— PROBLEM TO WORK ON —
For the entries that follow, restate word for word the line containing "Dovanų rinkiniai (311, 9)", the line containing "Restoranai ir degustacijos (519, 9)", and every line that lies between them.

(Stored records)
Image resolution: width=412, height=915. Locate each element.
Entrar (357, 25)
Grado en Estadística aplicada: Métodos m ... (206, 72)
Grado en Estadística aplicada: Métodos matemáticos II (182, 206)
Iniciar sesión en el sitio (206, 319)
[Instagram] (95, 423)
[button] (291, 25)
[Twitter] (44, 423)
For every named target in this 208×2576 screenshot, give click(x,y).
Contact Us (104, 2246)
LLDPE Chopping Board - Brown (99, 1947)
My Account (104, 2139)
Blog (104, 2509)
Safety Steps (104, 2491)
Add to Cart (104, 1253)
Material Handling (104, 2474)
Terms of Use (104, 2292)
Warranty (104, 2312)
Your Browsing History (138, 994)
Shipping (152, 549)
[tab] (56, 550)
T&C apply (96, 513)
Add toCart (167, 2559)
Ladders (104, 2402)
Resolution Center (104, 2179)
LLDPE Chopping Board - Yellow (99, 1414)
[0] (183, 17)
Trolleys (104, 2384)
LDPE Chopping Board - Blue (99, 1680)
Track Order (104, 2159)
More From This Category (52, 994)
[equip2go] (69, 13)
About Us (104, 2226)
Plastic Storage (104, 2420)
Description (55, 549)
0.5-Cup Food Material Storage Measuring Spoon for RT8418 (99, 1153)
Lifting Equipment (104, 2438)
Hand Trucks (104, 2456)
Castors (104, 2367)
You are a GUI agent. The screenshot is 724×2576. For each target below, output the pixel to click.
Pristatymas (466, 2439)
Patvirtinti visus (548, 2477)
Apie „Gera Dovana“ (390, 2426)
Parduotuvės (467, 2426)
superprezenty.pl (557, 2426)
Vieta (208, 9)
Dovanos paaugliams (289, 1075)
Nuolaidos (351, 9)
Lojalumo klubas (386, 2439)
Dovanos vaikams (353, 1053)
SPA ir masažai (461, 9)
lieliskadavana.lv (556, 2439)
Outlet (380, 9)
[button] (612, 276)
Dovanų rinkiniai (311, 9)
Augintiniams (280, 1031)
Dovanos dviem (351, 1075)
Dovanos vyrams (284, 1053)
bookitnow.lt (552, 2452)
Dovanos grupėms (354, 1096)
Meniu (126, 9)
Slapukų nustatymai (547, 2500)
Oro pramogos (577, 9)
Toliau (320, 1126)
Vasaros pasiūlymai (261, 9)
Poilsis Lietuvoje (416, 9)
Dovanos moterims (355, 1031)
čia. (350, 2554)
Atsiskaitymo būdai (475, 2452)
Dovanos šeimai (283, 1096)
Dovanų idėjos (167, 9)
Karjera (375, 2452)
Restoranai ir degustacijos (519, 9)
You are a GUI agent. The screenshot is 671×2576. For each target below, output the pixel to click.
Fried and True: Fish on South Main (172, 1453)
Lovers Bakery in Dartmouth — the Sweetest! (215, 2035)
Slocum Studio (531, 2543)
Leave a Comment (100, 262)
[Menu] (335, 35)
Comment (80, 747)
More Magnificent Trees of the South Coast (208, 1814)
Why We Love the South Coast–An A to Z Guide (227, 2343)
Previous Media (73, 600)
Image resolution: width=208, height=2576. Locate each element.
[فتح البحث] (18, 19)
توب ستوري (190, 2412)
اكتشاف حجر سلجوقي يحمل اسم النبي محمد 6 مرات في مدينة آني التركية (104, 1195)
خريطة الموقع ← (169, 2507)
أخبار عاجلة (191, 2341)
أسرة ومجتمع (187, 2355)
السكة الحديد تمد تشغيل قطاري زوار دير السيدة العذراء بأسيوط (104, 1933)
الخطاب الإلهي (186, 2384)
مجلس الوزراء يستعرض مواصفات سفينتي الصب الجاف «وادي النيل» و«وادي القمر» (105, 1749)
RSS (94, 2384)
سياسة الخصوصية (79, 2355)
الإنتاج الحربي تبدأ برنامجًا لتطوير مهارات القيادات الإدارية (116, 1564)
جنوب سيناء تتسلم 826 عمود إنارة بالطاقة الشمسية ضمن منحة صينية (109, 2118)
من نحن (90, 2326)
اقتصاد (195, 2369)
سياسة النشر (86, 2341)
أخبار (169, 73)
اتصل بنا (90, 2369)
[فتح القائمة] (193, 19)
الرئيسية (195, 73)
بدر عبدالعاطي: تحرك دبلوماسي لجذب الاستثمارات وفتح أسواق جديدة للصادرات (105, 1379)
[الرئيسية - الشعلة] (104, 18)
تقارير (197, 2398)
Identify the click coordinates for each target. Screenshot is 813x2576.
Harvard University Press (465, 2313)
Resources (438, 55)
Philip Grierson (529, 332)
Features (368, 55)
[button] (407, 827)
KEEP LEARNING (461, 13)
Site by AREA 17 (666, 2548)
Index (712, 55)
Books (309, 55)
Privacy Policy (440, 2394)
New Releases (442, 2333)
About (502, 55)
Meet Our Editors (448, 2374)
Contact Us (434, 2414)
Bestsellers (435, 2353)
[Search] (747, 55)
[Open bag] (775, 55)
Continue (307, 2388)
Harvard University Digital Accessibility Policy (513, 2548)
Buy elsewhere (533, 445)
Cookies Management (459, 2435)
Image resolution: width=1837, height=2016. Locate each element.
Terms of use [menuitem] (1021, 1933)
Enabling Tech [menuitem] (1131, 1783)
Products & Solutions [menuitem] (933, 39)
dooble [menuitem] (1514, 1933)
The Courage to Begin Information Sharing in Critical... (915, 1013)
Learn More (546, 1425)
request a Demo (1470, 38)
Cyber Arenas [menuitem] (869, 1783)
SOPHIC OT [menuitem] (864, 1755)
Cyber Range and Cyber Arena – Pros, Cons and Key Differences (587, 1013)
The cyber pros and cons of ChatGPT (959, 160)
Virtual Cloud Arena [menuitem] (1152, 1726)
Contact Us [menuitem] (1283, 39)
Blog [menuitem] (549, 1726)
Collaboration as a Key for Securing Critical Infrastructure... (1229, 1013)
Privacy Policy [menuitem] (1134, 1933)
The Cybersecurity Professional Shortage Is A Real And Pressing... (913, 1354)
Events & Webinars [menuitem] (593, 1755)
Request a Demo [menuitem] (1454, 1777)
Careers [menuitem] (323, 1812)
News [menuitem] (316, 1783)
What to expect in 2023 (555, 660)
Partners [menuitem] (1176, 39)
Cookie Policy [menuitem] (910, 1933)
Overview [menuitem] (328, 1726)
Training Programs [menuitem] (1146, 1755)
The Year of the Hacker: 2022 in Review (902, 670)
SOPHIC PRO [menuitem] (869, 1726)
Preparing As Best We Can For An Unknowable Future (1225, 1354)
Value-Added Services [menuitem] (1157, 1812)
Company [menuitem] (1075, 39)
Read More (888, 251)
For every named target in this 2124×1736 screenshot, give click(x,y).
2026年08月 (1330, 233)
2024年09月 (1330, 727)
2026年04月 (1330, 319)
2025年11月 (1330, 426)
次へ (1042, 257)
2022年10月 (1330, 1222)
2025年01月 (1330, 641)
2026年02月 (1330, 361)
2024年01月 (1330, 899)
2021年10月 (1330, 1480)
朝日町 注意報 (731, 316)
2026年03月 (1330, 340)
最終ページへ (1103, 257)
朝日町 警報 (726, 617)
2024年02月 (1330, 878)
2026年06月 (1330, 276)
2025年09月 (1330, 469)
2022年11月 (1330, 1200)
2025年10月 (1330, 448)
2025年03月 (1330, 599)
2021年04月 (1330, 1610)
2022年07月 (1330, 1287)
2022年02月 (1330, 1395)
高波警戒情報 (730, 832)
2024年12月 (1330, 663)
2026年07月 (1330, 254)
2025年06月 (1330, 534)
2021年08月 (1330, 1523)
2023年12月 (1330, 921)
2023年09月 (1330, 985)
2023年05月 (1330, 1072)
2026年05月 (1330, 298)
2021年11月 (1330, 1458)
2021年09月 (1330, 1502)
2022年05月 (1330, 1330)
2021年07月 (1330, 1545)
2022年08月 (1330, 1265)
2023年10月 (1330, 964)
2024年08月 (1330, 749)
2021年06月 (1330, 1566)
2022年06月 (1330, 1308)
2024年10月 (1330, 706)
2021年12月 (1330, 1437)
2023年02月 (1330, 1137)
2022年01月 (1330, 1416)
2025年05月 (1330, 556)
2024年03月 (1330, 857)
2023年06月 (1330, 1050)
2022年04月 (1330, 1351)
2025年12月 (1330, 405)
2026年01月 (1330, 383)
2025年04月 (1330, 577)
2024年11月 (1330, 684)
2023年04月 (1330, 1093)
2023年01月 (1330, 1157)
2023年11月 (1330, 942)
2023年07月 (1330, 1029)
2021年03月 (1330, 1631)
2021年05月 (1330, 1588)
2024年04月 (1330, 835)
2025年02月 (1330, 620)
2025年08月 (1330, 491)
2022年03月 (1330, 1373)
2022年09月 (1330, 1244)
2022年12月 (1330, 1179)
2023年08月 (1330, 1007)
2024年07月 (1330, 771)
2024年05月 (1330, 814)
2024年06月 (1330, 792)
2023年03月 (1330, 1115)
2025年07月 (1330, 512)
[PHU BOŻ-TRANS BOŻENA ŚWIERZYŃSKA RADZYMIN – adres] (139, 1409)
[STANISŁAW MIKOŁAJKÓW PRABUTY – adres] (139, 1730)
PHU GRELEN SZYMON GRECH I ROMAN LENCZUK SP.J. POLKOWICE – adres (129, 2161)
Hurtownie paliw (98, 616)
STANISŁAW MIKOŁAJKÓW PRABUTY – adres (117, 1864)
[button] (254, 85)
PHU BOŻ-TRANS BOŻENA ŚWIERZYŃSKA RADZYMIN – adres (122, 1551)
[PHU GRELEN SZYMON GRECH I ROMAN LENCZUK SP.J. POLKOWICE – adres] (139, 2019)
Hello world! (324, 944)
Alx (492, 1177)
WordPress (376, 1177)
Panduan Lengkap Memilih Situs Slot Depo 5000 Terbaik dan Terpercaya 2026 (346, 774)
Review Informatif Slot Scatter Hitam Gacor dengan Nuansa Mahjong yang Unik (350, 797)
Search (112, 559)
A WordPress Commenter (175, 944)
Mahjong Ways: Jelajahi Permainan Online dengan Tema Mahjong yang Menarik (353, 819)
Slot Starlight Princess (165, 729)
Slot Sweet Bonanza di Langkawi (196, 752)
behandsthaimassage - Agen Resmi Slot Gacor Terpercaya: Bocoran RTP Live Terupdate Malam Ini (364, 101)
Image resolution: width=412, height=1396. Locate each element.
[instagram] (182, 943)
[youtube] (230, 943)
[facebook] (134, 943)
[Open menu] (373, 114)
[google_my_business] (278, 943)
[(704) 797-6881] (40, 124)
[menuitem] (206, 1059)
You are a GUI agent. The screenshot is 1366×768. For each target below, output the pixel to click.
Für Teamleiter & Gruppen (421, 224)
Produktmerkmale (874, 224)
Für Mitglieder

— RESPONSE —
Dovanų rinkiniai (311, 9)
Augintiniams (280, 1031)
Dovanos dviem (351, 1075)
Dovanos vyrams (284, 1053)
bookitnow.lt (552, 2452)
Dovanos grupėms (354, 1096)
Meniu (126, 9)
Slapukų nustatymai (547, 2500)
Oro pramogos (577, 9)
Toliau (320, 1126)
Vasaros pasiūlymai (261, 9)
Poilsis Lietuvoje (416, 9)
Dovanos moterims (355, 1031)
čia. (350, 2554)
Atsiskaitymo būdai (475, 2452)
Dovanos šeimai (283, 1096)
Dovanų idėjos (167, 9)
Karjera (375, 2452)
Restoranai ir degustacijos (519, 9)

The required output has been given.